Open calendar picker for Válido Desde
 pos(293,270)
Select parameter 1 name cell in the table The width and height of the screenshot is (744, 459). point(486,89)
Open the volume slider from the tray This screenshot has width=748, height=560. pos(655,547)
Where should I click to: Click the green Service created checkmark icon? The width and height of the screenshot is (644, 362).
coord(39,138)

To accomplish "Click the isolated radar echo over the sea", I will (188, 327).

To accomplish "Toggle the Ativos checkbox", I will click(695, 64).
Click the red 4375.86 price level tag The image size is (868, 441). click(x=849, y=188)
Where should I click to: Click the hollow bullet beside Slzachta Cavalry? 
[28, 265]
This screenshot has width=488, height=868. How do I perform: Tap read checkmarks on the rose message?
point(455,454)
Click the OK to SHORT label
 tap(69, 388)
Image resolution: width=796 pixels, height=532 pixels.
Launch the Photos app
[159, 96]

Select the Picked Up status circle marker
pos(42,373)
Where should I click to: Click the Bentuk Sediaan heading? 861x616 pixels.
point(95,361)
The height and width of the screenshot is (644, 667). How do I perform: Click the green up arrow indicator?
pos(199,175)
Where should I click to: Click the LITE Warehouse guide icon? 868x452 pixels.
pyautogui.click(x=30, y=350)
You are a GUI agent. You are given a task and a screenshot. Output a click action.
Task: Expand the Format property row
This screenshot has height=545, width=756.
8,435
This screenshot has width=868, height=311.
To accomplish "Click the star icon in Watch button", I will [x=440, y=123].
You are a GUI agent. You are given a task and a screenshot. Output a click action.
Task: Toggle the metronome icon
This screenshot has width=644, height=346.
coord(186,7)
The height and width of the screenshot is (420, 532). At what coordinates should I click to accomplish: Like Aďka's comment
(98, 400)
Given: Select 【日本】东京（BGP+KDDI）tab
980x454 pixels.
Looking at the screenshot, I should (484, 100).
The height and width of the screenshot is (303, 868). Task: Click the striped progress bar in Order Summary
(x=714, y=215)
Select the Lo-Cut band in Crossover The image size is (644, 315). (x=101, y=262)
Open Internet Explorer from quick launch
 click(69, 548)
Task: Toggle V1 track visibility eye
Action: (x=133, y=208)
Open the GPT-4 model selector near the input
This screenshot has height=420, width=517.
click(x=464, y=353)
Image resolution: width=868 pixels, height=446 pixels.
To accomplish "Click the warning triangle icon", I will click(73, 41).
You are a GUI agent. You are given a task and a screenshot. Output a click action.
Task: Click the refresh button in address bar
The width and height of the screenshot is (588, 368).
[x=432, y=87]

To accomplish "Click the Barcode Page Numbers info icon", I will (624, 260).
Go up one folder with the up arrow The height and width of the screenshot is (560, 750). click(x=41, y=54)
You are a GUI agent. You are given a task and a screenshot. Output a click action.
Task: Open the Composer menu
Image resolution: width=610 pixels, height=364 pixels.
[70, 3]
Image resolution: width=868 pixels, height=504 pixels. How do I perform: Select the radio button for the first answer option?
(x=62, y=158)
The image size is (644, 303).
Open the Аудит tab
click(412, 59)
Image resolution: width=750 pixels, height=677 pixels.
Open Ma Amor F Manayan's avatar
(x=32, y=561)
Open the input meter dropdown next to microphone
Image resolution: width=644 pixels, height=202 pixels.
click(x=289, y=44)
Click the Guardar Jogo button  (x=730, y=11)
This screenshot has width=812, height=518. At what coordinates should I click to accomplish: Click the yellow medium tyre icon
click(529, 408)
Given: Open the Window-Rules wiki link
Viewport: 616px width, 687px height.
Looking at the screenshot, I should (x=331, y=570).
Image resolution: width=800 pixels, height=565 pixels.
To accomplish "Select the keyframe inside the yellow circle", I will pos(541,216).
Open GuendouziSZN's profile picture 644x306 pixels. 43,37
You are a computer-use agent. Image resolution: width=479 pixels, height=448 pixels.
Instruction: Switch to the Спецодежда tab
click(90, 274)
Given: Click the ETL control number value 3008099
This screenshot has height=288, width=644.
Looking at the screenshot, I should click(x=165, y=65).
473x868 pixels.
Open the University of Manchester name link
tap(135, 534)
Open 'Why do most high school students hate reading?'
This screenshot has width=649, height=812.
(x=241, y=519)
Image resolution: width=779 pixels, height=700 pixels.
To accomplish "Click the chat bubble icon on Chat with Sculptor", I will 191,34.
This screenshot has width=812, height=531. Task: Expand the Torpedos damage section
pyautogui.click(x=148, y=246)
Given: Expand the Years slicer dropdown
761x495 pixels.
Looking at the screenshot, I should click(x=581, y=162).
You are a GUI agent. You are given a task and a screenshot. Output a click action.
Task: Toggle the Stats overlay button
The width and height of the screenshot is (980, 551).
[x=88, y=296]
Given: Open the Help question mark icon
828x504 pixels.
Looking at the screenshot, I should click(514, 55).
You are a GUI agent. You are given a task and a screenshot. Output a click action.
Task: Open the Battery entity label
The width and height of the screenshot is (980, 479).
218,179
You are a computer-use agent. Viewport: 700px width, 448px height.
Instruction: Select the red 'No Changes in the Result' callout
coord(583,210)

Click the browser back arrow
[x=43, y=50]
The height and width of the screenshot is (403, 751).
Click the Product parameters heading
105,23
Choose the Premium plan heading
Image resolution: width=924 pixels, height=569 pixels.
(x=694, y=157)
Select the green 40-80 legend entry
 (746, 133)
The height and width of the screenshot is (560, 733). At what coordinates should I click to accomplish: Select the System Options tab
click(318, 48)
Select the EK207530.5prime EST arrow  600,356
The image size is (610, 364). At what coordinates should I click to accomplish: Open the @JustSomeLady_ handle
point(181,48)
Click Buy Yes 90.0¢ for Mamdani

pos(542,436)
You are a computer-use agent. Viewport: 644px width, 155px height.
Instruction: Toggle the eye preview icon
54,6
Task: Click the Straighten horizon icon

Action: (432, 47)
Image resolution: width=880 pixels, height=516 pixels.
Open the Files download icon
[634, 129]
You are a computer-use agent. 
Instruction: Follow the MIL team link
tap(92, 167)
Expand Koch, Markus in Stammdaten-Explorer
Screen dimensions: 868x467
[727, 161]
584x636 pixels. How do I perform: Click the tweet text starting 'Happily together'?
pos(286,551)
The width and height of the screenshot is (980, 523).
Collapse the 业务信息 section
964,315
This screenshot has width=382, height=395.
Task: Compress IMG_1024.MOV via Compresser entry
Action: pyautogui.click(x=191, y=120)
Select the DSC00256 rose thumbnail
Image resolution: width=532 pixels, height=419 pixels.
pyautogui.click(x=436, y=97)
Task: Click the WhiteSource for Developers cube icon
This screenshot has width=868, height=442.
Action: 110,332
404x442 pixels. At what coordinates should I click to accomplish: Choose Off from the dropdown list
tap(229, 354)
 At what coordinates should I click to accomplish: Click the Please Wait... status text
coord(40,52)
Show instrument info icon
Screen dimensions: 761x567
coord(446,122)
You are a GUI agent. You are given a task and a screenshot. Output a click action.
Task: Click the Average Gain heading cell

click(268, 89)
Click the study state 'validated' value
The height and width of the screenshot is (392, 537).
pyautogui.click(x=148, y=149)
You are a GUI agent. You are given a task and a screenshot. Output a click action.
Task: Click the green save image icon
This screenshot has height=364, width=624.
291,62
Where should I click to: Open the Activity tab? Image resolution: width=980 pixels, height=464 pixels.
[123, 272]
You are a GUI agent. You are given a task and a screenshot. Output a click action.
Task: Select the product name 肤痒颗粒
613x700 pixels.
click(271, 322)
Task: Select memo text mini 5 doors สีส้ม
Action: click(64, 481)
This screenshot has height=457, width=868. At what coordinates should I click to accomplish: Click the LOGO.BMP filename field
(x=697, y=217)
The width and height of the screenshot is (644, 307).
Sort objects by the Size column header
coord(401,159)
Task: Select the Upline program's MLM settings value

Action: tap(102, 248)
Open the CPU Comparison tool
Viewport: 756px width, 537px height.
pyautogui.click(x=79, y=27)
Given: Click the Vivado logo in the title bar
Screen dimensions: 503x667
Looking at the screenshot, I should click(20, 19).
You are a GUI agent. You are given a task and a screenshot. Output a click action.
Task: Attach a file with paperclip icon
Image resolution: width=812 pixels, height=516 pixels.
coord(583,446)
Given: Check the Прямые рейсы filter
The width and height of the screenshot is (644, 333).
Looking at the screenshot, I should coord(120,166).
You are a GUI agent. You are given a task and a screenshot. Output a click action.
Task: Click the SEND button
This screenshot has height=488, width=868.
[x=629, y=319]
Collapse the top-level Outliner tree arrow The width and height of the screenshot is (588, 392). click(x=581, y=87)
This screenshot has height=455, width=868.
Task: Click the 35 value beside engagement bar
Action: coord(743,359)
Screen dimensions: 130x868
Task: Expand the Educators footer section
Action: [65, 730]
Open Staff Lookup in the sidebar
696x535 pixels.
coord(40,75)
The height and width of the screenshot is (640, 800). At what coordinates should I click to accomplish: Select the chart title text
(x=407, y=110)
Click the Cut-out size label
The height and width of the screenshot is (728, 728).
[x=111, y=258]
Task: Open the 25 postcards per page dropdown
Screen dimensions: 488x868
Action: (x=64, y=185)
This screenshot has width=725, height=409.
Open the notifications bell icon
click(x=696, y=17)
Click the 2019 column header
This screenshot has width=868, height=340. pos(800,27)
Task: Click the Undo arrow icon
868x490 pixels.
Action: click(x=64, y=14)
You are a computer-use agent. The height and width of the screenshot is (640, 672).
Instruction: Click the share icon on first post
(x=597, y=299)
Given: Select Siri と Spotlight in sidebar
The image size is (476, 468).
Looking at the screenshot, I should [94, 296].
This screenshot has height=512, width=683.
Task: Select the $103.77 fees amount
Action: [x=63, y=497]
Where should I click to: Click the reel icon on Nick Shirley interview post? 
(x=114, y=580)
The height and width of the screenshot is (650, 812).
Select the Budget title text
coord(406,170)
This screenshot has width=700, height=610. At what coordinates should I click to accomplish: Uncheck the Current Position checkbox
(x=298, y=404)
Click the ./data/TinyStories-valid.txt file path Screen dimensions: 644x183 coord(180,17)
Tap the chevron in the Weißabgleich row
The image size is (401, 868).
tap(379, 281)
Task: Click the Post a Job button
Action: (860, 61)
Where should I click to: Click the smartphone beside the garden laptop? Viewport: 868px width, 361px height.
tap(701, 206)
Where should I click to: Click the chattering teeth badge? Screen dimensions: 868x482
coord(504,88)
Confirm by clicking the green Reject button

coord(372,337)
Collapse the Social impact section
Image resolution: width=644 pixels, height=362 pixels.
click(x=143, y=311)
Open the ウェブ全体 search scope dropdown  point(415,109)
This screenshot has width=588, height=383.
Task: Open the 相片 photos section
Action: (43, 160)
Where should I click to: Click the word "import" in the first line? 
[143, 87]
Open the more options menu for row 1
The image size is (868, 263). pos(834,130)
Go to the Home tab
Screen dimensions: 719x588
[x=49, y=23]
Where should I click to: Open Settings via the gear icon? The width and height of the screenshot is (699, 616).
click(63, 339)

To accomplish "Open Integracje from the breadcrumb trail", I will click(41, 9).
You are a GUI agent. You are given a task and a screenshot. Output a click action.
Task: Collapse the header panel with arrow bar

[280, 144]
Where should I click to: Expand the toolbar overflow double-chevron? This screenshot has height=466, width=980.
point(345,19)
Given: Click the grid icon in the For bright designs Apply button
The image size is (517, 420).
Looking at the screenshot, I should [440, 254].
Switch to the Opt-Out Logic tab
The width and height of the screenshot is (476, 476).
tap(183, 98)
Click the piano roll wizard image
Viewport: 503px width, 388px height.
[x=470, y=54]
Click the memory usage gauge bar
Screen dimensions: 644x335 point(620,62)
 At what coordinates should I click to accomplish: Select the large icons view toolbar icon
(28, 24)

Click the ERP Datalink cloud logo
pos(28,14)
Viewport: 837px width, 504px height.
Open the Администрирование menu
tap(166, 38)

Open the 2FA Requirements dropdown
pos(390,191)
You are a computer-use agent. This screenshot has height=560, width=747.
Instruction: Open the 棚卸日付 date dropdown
^^^^^^^^^^^^^^^^
Exercise brief: List every line in the records above that contains the word "sidebar".

Task solution:
Open Staff Lookup in the sidebar
Given: Select Siri と Spotlight in sidebar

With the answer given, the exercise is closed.